▶ _EXERCISE TASKS_:
(1) In the back-to-school column, what year did the Transition Year programme start running?
(2) Continue the back-to-school column from the point where it stops.

▶ _SUPPLIED TEXT_:
=====
Kids will begin making the return to school next week.

Paul Hopkins: Well, that’s summer gone... it’s back to school time now

You know the summer is gone. Your know that because the schools are about to reopen. For some, it will be their first day at school – daunting in itself, their schoolbags bigger than themselves. For others, their first year in secondary school. And a record 136,160 students who sat the Leaving Certificate, Leaving Certificate Applied (LCA) and Junior Cycle exams across the country await the results of their endeavours.

Many are about to find that they face the reality of repeats or job-hunting or, in the case of 60per cent of them, the mad scramble for a place in college or university. If that 60 per cent thought the pressure for points painful, they ain’t seen nothing yet. The finance, alone, for parents and students themselves – €20,000 to €40,000 over four years, according to Zurich Insurance – is one pressure point. The need to succeed another. And then there's the reality of finding accommodation for college – but more likely travelling long distances daily from home, given the current scenario. Couch surfing, anyone?

The more than 60,000 students who have completed their Junior Cert, in 90 per cent of cases, have the option of doing Transition Year (TY). Some schools offer TY on a select basis, or don't offer it at all, while others mark the year as mandatory.

The Transition Year (TY) programme has been running since 1992 and is, in its own words, "designed to give teens a year to mature, learn new skills and gain both work and life experience". The entrepreneur Bill Cullen notoriously once said Transition Year was nothing but a "doss". Today, that notion still lingers among some parents and educators, despite the huge growth in popularity of the ‘gap’ year. There were just 27,000 pupils doing TY in 2009 when the outspoken businessman suggested it should be scrapped. Last year, close on 45,000 chose that avenue.

Meanwhile, university is not for everyone. As Mark Twain noted: "I never let schooling interfere with my education." In a changing world of out-sourcing, automation, emerging markets and empty pension funds, nothing is guaranteed anymore. Certainly not a job for life, like back in my day when one applied oneself and kept the head down.
=====
▶ _DATA LINES_:
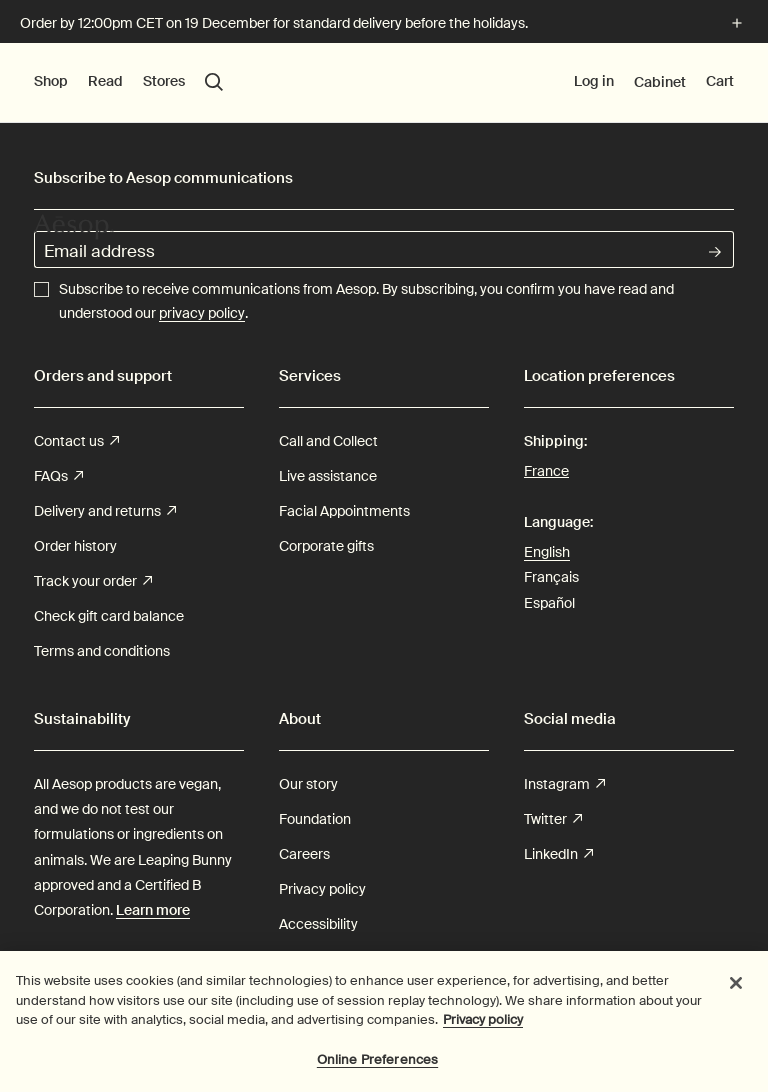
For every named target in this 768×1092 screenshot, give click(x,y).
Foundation (315, 819)
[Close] (736, 993)
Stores (164, 81)
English (547, 552)
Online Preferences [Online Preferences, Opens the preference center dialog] (377, 1068)
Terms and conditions (102, 651)
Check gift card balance (109, 616)
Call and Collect (328, 441)
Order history (75, 546)
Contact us (76, 441)
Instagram (564, 784)
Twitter (553, 819)
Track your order (93, 581)
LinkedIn (558, 854)
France (546, 469)
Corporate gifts (326, 546)
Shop (51, 81)
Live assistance (328, 476)
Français (551, 577)
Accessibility (318, 924)
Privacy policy (322, 889)
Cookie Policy (321, 959)
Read (105, 81)
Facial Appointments (344, 511)
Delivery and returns (105, 511)
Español (549, 603)
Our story (308, 784)
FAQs (58, 476)
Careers (304, 854)
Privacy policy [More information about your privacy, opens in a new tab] (483, 1029)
=====
▶ _TASK-BY-TASK ANSWERS_:
(1) 1992

(2)
I would suggest those leaving secondary education, unsure of what the next step should be, could do worse than take a year out to think things through.

Dare I suggest they taking the time out travelling, exploring the world, making new friends, getting a job at Happy Burger, and adapting to grown-up responsibilities, is a year at the university of life?

Alternatively, their innate aptitude may lean towards an apprenticeship. A trade, of which there are growing shortages in this country, can, in the end, pay huge dividends. Remember the last time you paid a plumber? That is, when you could manage to find one.

Bullying is, sadly, an unhappy aspect of school, cited by a quarter of those polled and rising to a third among 16 to 24-year-olds.

One in four students in Ireland aged 13 to 15 report having experienced peer-to-peer violence in and around school, according to a report by UNICEF. An Everyday Lesson: #ENDviolence in Schools says that peer violence – measured as the number of children who report having been bullied in any given month or been involved in a physical fight in the last year – is a pervasive part of young people’s education in Ireland.

"Education is fundamental in a child’s life and every child should feel safe and secure at school," says UNICEF Ireland executive director, Peter Power. "Violence has serious effects on a child’s well-being, and in the long-term it can lead to depression, anxiety and even suicide. No child should go into school fearing violence."

Back to those parents and guardians, worrying that their child's forthcoming first day at school could, indeed, be daunting, the truth is that children are born learning; it’s a survival skill that comes naturally to them.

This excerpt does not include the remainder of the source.